Monday, November 08, 2004

"I just want to be normal." Ha!

So, Frankie Mouse had his first introduction to church via a 2-hour Pentecostal service last night.

It was time for his friend to go home, but M. didn’t want his fun with Frankie to end. So, M. asked him to come to church with him. Frankie made few pretensions about his disinterest in the whole thing, but M. wore him down with talk of treats and a special kid’s class. I could tell Frankie didn’t want to go, and I gave him an out with the discussion of too much homework, but Frankie either didn’t get the insinuation, or didn’t want to hurt M.’s feelings. In the end, he reluctantly agreed. It was a good learning experience for him, I think.

When M.’s parents dropped him off, Frankie went on about what a great time he’d had, until I shut the door. Then he looked at me the way only 9-year old boys can, and shrugged. “I didn’t want to hurt M.’s feelings. It was ok, but it wasn’t awesome. I don’t want to be a Christian, though – I just want to be normal.”

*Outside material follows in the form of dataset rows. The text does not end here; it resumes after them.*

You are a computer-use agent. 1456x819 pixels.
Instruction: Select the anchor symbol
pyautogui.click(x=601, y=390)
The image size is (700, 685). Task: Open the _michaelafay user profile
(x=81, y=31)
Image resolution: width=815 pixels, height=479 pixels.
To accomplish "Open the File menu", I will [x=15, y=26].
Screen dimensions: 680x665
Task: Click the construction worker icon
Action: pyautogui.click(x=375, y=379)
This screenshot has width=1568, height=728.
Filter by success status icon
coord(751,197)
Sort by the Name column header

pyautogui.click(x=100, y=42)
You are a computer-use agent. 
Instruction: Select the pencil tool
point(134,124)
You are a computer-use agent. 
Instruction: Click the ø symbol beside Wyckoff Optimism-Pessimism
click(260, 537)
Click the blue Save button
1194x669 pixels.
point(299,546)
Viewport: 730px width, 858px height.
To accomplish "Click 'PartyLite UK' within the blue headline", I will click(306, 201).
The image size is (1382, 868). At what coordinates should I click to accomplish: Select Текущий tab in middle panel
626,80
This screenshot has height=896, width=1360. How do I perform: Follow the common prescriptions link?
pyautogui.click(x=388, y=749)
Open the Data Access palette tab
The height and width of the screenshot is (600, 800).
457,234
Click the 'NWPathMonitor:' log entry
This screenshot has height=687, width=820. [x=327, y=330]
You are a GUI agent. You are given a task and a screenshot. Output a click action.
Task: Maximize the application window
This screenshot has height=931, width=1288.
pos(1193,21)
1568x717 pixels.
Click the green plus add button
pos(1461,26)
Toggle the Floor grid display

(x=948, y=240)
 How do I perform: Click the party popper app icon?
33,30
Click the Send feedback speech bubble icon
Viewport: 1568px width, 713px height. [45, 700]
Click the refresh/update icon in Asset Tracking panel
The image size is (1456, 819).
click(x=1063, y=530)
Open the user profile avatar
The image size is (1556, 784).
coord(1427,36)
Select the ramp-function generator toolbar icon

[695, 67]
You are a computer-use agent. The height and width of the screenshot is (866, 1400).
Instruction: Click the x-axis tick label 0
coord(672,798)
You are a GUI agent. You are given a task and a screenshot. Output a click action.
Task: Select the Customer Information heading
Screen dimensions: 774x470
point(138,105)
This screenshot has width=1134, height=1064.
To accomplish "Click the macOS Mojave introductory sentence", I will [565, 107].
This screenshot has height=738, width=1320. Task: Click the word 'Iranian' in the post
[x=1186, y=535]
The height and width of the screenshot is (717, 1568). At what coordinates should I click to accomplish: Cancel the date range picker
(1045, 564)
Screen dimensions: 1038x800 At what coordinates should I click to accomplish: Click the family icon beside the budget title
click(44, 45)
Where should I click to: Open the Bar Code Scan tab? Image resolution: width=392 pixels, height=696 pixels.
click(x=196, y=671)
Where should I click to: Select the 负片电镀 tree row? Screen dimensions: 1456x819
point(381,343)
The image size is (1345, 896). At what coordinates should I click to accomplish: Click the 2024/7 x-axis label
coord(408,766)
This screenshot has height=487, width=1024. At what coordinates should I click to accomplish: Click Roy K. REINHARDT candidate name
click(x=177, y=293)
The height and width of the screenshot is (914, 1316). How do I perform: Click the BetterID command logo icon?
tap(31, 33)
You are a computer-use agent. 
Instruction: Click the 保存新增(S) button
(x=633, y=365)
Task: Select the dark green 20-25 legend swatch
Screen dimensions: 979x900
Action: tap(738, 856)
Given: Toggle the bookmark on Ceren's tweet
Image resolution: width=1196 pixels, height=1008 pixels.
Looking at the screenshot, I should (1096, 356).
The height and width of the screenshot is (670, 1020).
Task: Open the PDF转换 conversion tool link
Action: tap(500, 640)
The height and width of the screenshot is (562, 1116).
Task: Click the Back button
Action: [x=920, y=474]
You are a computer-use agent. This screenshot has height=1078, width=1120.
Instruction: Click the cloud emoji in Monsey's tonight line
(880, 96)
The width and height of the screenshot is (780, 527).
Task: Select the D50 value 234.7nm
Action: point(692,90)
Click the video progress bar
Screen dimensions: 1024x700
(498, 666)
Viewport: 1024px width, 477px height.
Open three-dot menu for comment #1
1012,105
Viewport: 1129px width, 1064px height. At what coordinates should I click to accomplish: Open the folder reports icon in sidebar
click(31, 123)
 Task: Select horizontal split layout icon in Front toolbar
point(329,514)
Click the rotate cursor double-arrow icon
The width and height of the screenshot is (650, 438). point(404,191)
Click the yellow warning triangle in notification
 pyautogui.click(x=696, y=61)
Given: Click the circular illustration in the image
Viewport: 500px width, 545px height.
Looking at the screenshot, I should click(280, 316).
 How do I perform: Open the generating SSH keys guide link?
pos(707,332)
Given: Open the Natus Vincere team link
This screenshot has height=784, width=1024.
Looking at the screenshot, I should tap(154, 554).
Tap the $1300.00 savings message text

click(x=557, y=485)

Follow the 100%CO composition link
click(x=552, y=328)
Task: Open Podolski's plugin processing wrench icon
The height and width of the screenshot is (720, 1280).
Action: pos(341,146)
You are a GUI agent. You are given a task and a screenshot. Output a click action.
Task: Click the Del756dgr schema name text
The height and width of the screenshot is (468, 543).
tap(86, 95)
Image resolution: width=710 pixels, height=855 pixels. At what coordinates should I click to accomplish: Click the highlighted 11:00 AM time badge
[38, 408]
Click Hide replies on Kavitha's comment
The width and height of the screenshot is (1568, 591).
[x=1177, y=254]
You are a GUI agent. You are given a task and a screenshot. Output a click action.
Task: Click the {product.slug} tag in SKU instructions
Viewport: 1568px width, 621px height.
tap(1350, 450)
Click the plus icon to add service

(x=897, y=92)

I have to laugh. Frankie thinks Atheism is the norm*. I guess, why wouldn’t he? It’s what he’s always known. And, while most of his friends’ families aren’t atheists, they’re not reading scripture at the dinner table. Among his friends, no one wears their religion on their sleeves. This is not the norm in our town, though. We live in a small community with a rather large, self-righteous, and evangelical Dutch Christian Reform population so I’m constantly amazed at my children’s relative immunity to religious influence up to this point.

I don’t mind them learning about Christianity or any other religion or culture for that matter – I think it’s important, especially when you live in middle-white suburbia, which is, quite frankly, devoid of any real culture. We used to live in a predominantly Indian and Pakistani neighbourhood, and that was great, both in terms of opening our eyes to other cultures and religions, as well as bountiful gastric delights.

We’re attempting to raise tolerant children with a moral ethic that isn’t tied to religious beliefs. To date, we’ve been relatively successful, although this “I just want to be normal” business might say otherwise. I think kids are innately tolerant, and it’s only through interference that they become close-minded.

If they want to choose a religion when they’re older, I have no strong conviction against it – I just don’t want it to be because they were born into it and were never taught that there were other doctrines of thought out there. Certainly some type of God is as plausible as anything else, even if I don’t believe in it personally.

*Frankie and I checked out some stats in his world religions book, and if you include Atheists with Agnostics, and Secular or Non-Religious folks, it’s the 4th largest population, behind Christianity, Islam, and Hinduism. There’s apparently more atheists than Buddhists or Jews, though, which I found surprising. I guess the world really is going to hell in a hand basket.


At 3:31 PM, Blogger sxKitten said...

I'm impressed by Frankie's sensitivity to his friend's beliefs - kudos to you for raising such a thoughtful child.

Dean and I are striving for a similar worldview with our son. Ironically, both of our ex-spouses discovered religion after the relationships ended and insisted on sending our daughters to religious schools - mine Catholic, his Baptist.

At 3:32 PM, Blogger Steve said...

Your post reminded me of a comment an Indian politician once made, "Christianity is a fine religion--it's too bad nobody practices it". From what is known of the historical Jesus--if we accept secondary sources as valid--he didn't seem to be too keen on the organized religion of his day. Perhaps raising a child to be caring, socially conscious, and tolerant of others is inculcating a type of spirituality which encompasses the best practices of any religion.